Date: Sat, 26 Apr 2003 08:40:36 -0400
Reply-To: "Richard A. DeVenezia" <radevenz@IX.NETCOM.COM>
Sender: "SAS(r) Discussion" <SAS-L@LISTSERV.UGA.EDU>
From: "Richard A. DeVenezia" <radevenz@IX.NETCOM.COM>
Subject: Re: Confusing results from a simple merge
Curt:
The confusing results are due to the repeated by groups and 'special logic'
coincendence.
There are 100 by-groups (id1=1..20 id2=1..5)
In table A, each by-group has 7 observations (id3=1..7)
In table B, each by-gruop has 4 observations (id4=1..4)
When you merge dy id1 id2, the first 4 observations of each tables by group
are lined up.
During the first 4 observations of each by group id3 ^= 5 is met, and thus
b2 is set to missing.
After the 4th observation from table A all values from table B are
effectively 'locked' until explicitly assigned or the next by group starts.
During the 5th observation from table A's by group the id3^=5 is false and
the if falls through and b2 remains missing (since it is 'locked').
During the 6th and 7th observations from table A's by group id3^=5 is again
true and b2 is explicitly set to missing.
Moral: BEWARE REPEATED OBSERVATIONS IN BY GROUPS.
Here is a data step to show more explicitly what happened
data ab; * Merge A and B here;
data foo;
merge a b ;
by id1 id2;
if id3 ^= 5 then do;
b2was=b2;
b2wassetmissing=1;
b2=.;
if id3=5 then put 'ERROR!';
end;
run;
--
Richard A. DeVenezia, http://www.devenezia.com
"Curt Seeliger" <seeliger.curt@epa.gov> wrote in message
news:200304251649.10310.seeliger.curt@epa.gov...
> Folks,
>
> It's late friday afternoon and most of you have returned home safely.
>
> I have two datasets A and B with by-variables id1 and id2 in common, and
> I'd like to copy the variables b1-b3 from B to A, and have them be
> non-missing only at specific records (where id3=5, in this example).
> Code which *should* do this is listed below.
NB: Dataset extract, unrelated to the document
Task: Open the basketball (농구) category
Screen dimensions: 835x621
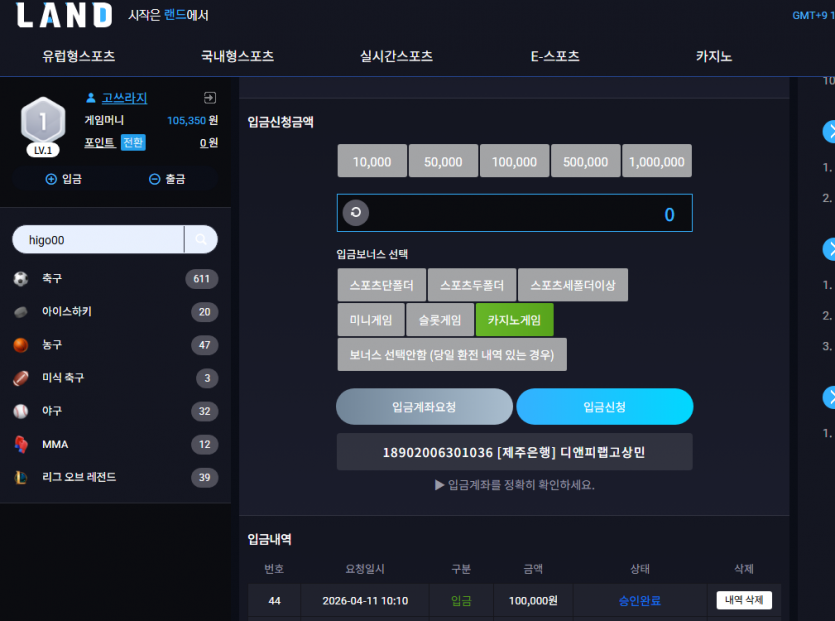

I've been able to get it to
> run by splitting the merging data step -- those statements are commented
> out, along with some other operations I'd be doing with the original
> 'real' data.
>
> The problem is that b2 is set to missing regardless of the value of id3.
> Separating the datastep by uncommenting out the line of statements causes
> the code to run as intended. The second odd thing about this is that the
> ERROR message is never printed, indicating that the IF statement is
> working correctly. It's as if b2 is being set to missing outside the IF
> statement.
>
> Maybe the biggest problem is that I'm missing something really obvious.
> Thanks for any clues,
>
> data a; * Two fake data sets;
> do id1=1 to 20;
> do id2=1 to 5;
> do id3=1 to 7;
> a1=id1; a2=id1*id2;
> output;
> end;
> end;
> end;
> run;
>
> data b;
> do id1=1 to 20;
> do id2=1 to 5;
> do id4=1 to 4;
> b1=id1*id2; b2=id1*id2+id4; b3=id4;
> output;
> end;
> end;
> end;
> run;
>
> data ab; * Merge A and B here;
> merge a/*(in=in_a)/**/
> b/* (where=(id4=1)) /**/
> ;
> by id1 id2;
> *if in_a;
> /*run; data ab; set ab; /* Split the data step, or don't */
> *drop id4;
> if id3^=5 then do;
> b2=.; if id3=5 then put 'ERROR!';
> end;
> run;
> proc print data=ab uniform; * wonder why? I do. ;
> run;
>
> The only explaination I'm coming up with is that the DSV isn't been loaded
> with the data from B for records with id3>4 (which is the number of id4
> values in B) until the dataset AB is created. (You might need to run the
> code to see what I mean, checking for id3^=4 instead). This makes the
> problem somewhat simpler: Why isn't the DSV completed until after the
> output dataset is written?
>
> cur
>
> --
> Curt Seeliger, Data Ranger
> CSC, EPA/WED contractor
> 541/754-4638
> seeliger.curt@epa.gov
|